California Republicans are clever. Sick of seeing their state's electoral votes awarded quadrennially to the opposition--Democrats have been able to pencil it in since 1992--they've borrowed liberal arguments against the winner-take-all system to bolster a ballot question that, if passed, would award the state's presidential vote winner just two electoral votes and award the remaining 53 on a district-by-district basis. In other words, instead of Republicans getting shut out of the Golden State's golden electoral prize, the GOP would likely pick up twenty or so electoral votes.

The Constitution established the Electoral College, but it doesn't impose on the states a singular way in which electors are to be selected. Maine and Nebraska, for instance, award electoral votes on a district-by-district basis (with the statewide winner picking up the two additional votes), so California would not be alone should they go this route. Where California would depart from Maine and Nebraska is its likelihood of splitting its pot of electoral votes. Despite allowing for it, Maine and Nebraska, because of small size and political homogeneity, have never split their votes. California, because of its massive size and political diversity, would split votes in every election.

The Electoral College defers to state power, in the same way that the Senate does. It is a part of federalism, like the Senate. Liberals don't like this reminder of the system of governance the founders intended. They see the Electoral College as a relic, making the 2000 election in which Al Gore won the popular vote but lost the Electoral College all the more stunning. Rather than the states electing the president, they'd prefer a plurality of the people. Naturally, efforts to make the system more democratic, and less representative of the states, meet with their approval.

Alas, the practical results of a principled stand in California on making the Electoral College more democratic would make the White House less Democratic. Wily Republicans can tout the economic benefits the state will reap from advertising dollars and campaign promises once the state is in play again. Presidential candidates will campaign there not just to suck money from the utters of the state's cash cows, or to help downticket candidates, but for direct, personal, and pressing reasosns. More so than under winner-take-all, every vote will count. The votes the state awards will more proportionately resemble the votes the state's people cast. It doesn't eliminate the Electoral College--a liberal's dream since at least the progressive era--but it makes it more responsive to the people.

Many of the arguments Republicans will use to propel the ballot question will no doubt echo those used by Al Gore partisans in 2000. Alas, something tells me those arguments won't be as persuasive to California liberals in 2008 as they were to Florida liberals in 2000.

posted at 12:00 AM
Comments

Very clever. Were they able to pull it off, it's doubtful the Democrats would win another presidential election... ever.
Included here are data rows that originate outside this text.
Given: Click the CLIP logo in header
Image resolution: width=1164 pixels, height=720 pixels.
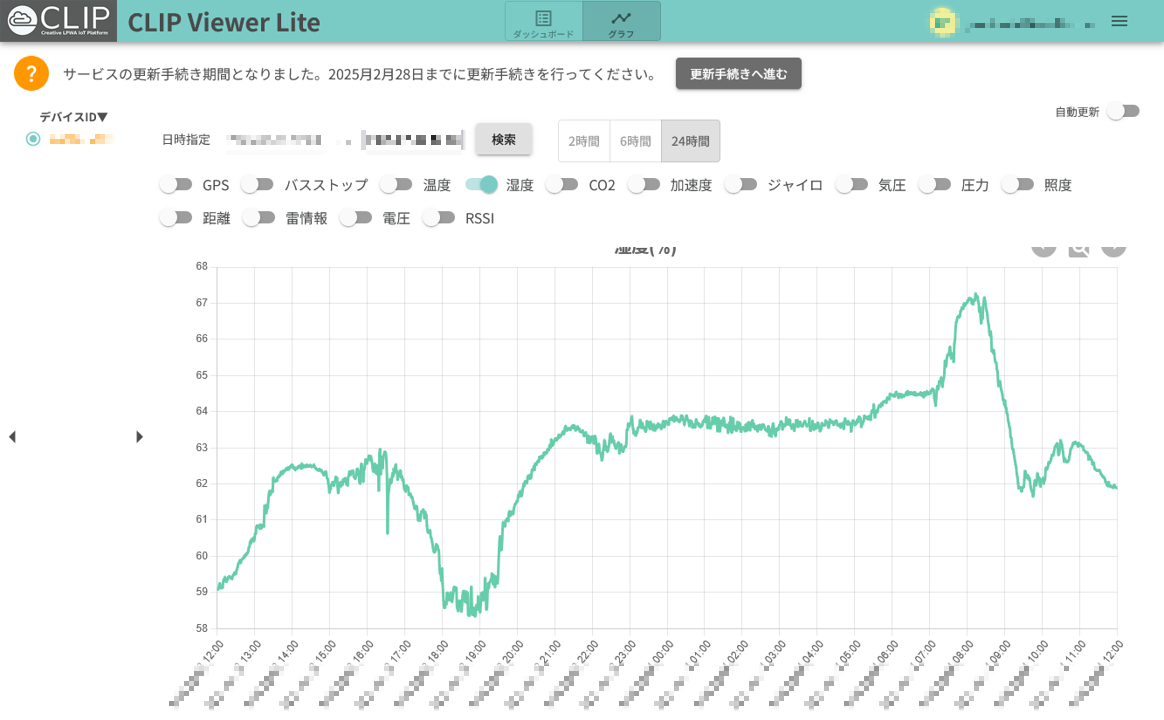Looking at the screenshot, I should pyautogui.click(x=58, y=21).
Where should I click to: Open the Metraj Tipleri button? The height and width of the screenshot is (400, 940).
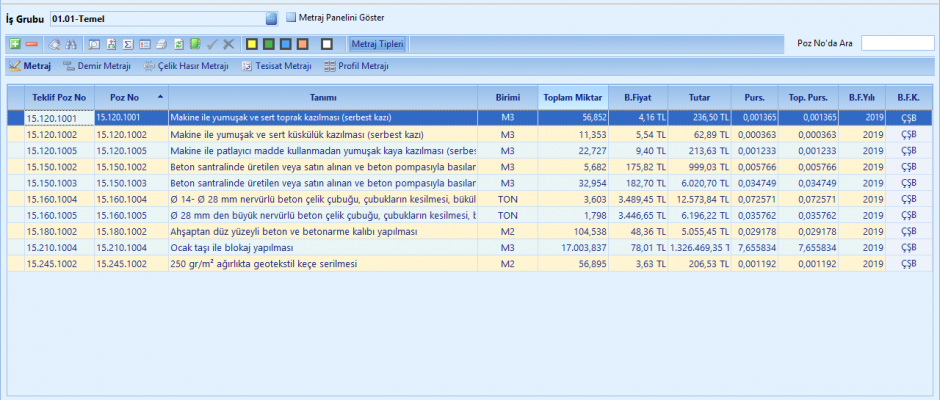click(377, 44)
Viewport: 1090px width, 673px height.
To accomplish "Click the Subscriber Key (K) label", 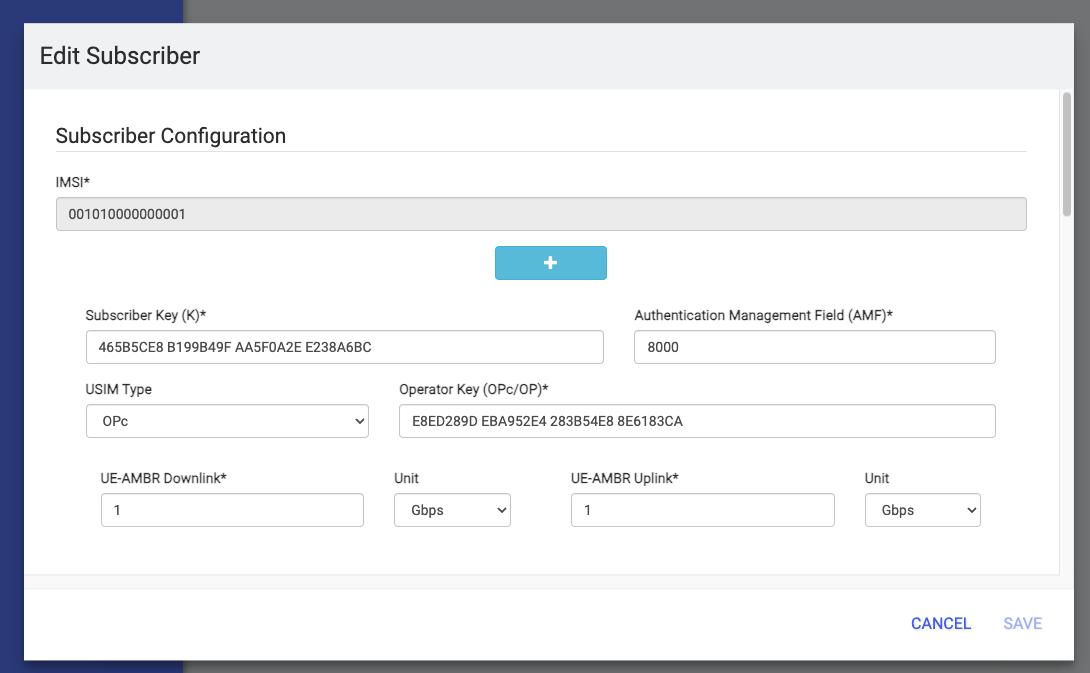I will (146, 316).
I wonder whether they will be able to pull it off.

Posted by: Ralph on August 5, 2007 04:09 PM

This is rather off topic but:

Why are comments on older posts disabled? I got back from vacation and went to reply to skeptic in the "Hillary no Karl Marx, Romney no Adam Smith" thread, to find that there was no longer a box to add new comments.

Posted by: Ben-T on August 5, 2007 09:16 PM

I think your comment speaks to why they won't pull it off Brad. Another pie in the sky electoral reform I would like to see would be the inclusion of "None of the Above" as a candidate for all races to break the two party coalition of bad politicians. If None of the Above wins then their has to be a new election w/ all new candidates from both party, that would cause them to actually have to stand for something and reflect the will of the people. Call it the "Brewster's Millions" reform.

Ben, Flynn closes off posts to previous months posts to block the sicko spammers that you have likely noticed cluttering his trackbacks and comment sections w/ junk.

Posted by: Bruce Wayne on August 6, 2007 10:00 AM

I don't know, I kind of liked the 'nympho lesbian slut' sites. Now what am I going to do between posts?